Given records Block Start

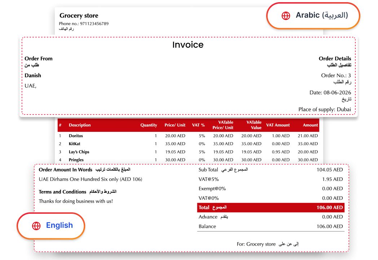Select the English language pill
The height and width of the screenshot is (260, 378).
pos(51,226)
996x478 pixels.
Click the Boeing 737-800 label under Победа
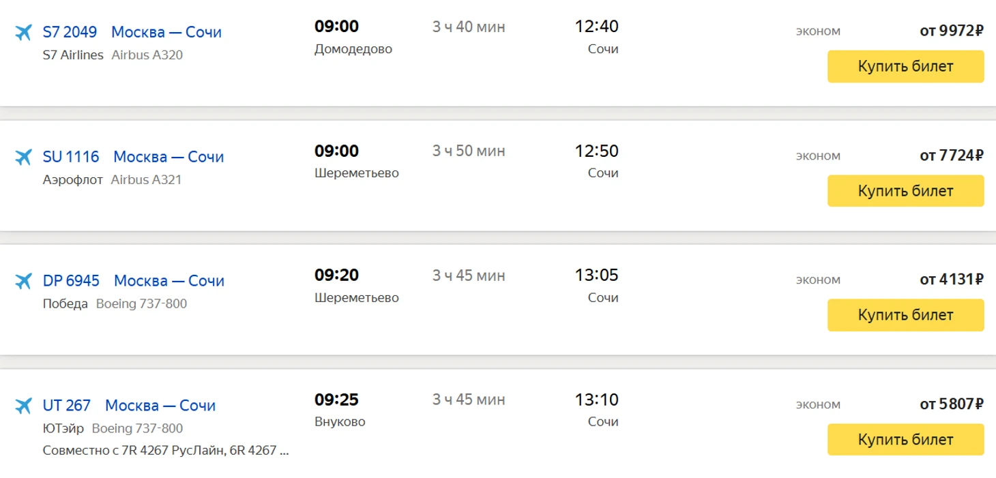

Given records Block End

● What needs to be done
Lines from the one holding "996x478 pixels." to the end of the data, both ends included, are to be given again exactly; no pictures belong in the copy.

● Solution to this task
996x478 pixels.
Click the Boeing 737-800 label under Победа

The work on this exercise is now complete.